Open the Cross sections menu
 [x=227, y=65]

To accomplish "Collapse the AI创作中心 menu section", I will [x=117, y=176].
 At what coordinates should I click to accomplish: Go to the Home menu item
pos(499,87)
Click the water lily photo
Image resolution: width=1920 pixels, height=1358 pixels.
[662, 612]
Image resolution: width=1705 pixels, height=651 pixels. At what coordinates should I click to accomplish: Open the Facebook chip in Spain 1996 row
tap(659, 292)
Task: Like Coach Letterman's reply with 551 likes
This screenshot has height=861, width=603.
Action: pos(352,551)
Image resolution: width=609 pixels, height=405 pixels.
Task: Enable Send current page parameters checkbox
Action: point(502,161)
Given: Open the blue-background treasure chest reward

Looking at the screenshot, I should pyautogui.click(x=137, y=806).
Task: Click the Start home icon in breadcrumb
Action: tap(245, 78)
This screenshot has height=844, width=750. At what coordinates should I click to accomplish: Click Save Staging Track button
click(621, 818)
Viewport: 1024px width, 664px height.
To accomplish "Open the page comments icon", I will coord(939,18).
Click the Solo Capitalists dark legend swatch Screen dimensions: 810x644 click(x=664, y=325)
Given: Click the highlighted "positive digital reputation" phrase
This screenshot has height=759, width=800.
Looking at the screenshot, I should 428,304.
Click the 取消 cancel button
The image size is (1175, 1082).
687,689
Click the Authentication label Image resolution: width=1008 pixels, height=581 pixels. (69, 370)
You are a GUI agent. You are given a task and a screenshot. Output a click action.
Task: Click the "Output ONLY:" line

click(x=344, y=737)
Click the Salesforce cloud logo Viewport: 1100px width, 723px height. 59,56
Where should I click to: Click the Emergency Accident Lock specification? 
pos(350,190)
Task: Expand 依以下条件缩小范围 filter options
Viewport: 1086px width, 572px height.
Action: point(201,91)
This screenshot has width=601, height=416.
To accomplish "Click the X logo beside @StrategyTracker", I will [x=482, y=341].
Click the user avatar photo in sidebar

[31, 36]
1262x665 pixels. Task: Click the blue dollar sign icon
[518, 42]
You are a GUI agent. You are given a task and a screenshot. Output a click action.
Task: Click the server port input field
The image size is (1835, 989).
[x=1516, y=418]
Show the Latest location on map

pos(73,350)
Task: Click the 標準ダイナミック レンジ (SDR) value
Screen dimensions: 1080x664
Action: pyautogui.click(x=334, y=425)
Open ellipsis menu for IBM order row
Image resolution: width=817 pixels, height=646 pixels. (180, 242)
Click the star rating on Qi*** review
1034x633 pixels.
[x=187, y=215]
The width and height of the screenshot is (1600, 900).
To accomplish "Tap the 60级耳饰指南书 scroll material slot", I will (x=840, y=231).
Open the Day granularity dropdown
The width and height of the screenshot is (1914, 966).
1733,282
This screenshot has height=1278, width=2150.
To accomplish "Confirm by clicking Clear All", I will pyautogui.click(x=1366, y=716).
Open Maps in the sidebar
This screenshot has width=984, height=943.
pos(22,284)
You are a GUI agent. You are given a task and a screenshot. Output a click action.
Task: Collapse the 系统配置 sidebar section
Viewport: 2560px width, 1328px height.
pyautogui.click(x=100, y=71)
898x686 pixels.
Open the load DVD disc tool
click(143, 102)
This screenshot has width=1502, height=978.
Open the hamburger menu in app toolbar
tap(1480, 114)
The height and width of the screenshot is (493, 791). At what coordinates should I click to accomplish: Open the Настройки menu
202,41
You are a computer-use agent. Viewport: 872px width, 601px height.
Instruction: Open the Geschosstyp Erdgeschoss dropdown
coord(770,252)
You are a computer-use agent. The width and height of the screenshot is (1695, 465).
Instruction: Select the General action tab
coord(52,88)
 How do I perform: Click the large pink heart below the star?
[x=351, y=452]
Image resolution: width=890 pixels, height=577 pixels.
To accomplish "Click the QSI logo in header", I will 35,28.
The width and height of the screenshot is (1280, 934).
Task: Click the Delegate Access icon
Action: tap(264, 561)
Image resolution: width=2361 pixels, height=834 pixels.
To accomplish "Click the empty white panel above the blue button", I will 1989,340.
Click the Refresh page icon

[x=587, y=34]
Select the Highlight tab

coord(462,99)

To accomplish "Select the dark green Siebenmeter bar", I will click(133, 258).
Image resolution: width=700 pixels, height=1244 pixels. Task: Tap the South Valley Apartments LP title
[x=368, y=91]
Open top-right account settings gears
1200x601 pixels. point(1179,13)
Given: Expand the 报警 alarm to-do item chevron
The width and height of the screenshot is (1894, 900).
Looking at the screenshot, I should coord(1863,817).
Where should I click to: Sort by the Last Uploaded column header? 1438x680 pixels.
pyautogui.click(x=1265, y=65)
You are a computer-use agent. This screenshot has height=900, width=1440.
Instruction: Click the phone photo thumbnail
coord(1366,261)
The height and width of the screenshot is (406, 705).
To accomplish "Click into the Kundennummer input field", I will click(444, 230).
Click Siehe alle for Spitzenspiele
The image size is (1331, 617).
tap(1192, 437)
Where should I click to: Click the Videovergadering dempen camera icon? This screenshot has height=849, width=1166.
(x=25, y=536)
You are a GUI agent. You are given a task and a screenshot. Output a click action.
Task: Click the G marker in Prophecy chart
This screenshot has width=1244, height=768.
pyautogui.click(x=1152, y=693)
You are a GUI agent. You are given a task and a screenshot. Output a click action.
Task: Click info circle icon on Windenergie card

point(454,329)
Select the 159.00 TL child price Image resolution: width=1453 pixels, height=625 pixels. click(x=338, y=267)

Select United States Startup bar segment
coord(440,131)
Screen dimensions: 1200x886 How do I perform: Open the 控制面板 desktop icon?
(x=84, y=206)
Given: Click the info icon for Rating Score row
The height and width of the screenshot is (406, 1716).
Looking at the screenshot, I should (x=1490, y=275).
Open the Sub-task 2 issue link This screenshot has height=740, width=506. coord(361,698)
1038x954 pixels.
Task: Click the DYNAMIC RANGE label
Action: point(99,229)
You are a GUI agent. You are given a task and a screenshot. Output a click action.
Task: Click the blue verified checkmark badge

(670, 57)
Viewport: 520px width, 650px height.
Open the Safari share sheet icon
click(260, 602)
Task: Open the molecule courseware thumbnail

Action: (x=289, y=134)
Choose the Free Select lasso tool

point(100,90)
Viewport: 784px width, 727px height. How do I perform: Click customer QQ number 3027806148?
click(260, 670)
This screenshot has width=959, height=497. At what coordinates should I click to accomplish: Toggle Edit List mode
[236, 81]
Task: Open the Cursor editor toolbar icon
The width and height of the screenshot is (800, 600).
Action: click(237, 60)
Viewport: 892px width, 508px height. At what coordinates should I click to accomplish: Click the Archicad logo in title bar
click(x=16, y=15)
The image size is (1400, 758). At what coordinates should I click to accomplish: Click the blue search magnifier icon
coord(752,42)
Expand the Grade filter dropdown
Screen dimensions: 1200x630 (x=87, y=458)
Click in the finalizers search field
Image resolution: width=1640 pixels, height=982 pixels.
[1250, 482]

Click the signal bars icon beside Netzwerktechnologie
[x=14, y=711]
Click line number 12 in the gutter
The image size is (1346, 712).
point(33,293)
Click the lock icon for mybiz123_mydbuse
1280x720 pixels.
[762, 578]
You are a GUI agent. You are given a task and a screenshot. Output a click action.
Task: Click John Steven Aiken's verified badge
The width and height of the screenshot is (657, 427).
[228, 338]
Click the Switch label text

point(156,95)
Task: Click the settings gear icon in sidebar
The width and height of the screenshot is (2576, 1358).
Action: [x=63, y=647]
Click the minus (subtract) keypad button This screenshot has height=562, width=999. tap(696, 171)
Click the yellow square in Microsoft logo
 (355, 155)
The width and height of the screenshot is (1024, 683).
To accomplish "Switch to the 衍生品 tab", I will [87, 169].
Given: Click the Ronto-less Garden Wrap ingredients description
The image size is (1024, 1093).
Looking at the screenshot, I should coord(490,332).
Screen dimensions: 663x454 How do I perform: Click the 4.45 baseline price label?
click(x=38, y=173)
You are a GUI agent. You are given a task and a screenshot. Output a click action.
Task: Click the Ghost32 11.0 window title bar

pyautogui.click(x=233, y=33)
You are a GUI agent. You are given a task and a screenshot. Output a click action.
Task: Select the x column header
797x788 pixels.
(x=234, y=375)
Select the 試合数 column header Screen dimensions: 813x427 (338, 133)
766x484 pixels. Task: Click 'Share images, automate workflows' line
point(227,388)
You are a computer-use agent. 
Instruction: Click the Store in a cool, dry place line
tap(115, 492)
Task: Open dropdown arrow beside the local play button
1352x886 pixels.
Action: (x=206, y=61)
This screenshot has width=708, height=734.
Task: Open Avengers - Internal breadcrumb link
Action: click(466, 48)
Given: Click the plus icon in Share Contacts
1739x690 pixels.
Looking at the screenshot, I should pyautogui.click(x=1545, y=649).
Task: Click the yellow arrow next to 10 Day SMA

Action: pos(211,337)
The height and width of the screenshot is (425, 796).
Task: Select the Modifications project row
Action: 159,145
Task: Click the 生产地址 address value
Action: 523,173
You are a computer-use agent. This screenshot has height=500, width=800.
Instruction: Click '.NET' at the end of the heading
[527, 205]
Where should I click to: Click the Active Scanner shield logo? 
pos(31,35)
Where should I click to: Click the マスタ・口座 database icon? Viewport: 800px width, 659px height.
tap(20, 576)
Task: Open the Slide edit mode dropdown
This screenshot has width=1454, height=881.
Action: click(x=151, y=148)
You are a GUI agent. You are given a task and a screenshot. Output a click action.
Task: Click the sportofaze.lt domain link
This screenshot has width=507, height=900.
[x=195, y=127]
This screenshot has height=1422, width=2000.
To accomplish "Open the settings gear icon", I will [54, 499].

EXERCISE PROMPT:
All lines with the word "input" should be copied from the material above.

RESULT OF THIS TASK:
Task: Click the server port input field
To accomplish "Click into the Kundennummer input field", I will click(444, 230).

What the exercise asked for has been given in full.